Why I Write eBooks

Admit it, you still want a copy of your writing you can hold in your hand.

The eBook revolution has arrived, and most of the reading and writing I’ve been doing for the past year has been geared toward eBooks. I think for many writers the eBook is a fallback or a trial run. Our vision of true success in the publishing world takes time to change. Even for myself, I think it would be great if the fractal book got a print run, one on expensive glossy pages with rich color and fixed formatting. The fractal book is the first book I’ve written where there has been no physical artifact. At every stage from drafting through multiple revisions there has never been a full printing of the book.

Every project prior to the fractal book has been printed as I wrote it. It was the reward for a good night’s work, and a way of seeing my progress beyond word counts. I could feel the weight of it and know that I had created something. This is a hard feeling to give up.

But the fractal book was different from the beginning. Most of the great books on fractals were written twenty years ago, and the few that are available as eBooks are prohibitively expensive ($40-$70). Very few of those books include program code and those that do are using programming languages twenty years out of date. Fewer still seem interested in generating image files you can take with you, as opposed to just drawing on the screen. As someone who loves this topic, there is a whole generation of people who might never learn about this work beyond buying a cool app for their phone.

Convincing a publisher to publish a book about fractals from an enthusiast programmer seems an almost impossible task, and may not be the best approach in the first place. Right now, fractals are kind of a niche topic, and niche topics are well suited to eBooks. Since I wrote my “Fractals You Can Draw” posts over a year ago, there has been a steady trickle of traffic to those posts every single day. This is a market spread around the country, around the world even, but one that might be hard to target with a physical book.

And print books are expensive. A good printing of this book would cost at least $30 to the final consumer, possibly more given the extensive color gallery. As someone who grew up on Half-Price Books and libraries, this price will never sit right with me. Doubly so for novels. How John Grisham (or Grisham’s publisher rather) can charge $25 for his latest book I think I’ll never understand. So in a way I’ve been primed for eBooks even before they really existed, and I think they should be cheap.

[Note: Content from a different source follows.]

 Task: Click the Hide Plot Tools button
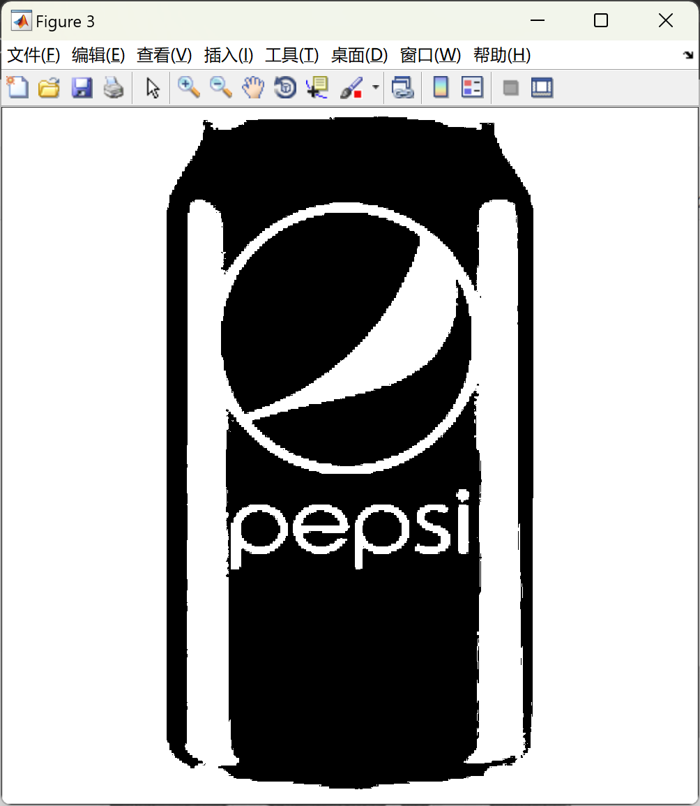511,88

Sing it with me: five … five dollar … five dollar fractals.

I think we should embrace eBooks as a medium and try to create specifically for it, rather than using it as a publishing choice of last resort. Creating an eBook for the Kindle with hundreds of pictures and equations may not have been the wisest place to start, but it has shown me the medium has a lot of potential and room for growth. We can make eBooks into something we can be just as proud to have created as a physical book. And the more we do, the more we can shape eReading to be all the things we loved about reading physical books and more.

Have you made the jump wholeheartedly to eBooks, or are you still on the fence?


Filed under Books + Publishing, Internal Debate 42, Writing

4 responses to “Why I Write eBooks

  1. Chuck

    From the point of view of a reader – I have jumped the fence and made a new home for myself. But I admit there is a small percentage of books that I feel belong on paper. So go forward Ben – blaze a new trail – I know you will have good company along the way.

  2. I still straddle both mediums. Especially when you travel and do events, it’s good to have physical books on hand you can sell instead of handing out download cards or telling them to get it on their kindle or smartphone. You also reach a broader audience. Not everyone has a kindle or smart device to read from, so you exclude those who don’t from you eliminate the physical option. Plus, like you said, there’s a sense of satisfaction of holding a hard copy of your work and feeling the product of those countless hours. 😉

    But I also agree eBooks shouldn’t be considered a last resort. They are a growing market, and definitely worth jumping into. With the ease of eBook printing, the high royalty value, and the instant availability with minimal investment, there are some great advantages.

  3. AK

    I still need to hold my book in my hand. And I admit that I need the validation of a publisher’s buying into my work. I barely accept reading books on e-readers. I prefer the paperback. I’m a science fiction writer. I work in an ever-changing highly technical field. And I’m a total luddite about books.

  4. Oh, you are right and you are right. I feel inexplicably devoted to books; their weight, their smell, the ability to flip through the pages, and I even love having stacks of them around my home. BUT! I have no aversion to ebooks. I don’t read a screen, but listen incessantly to mp3s of books. The reader could be performing from a hardcopy or from a screen – makes no difference to me. Electronic files (documents or audio) are unarguably accessible, and isn’t that what we writers really want: reader access?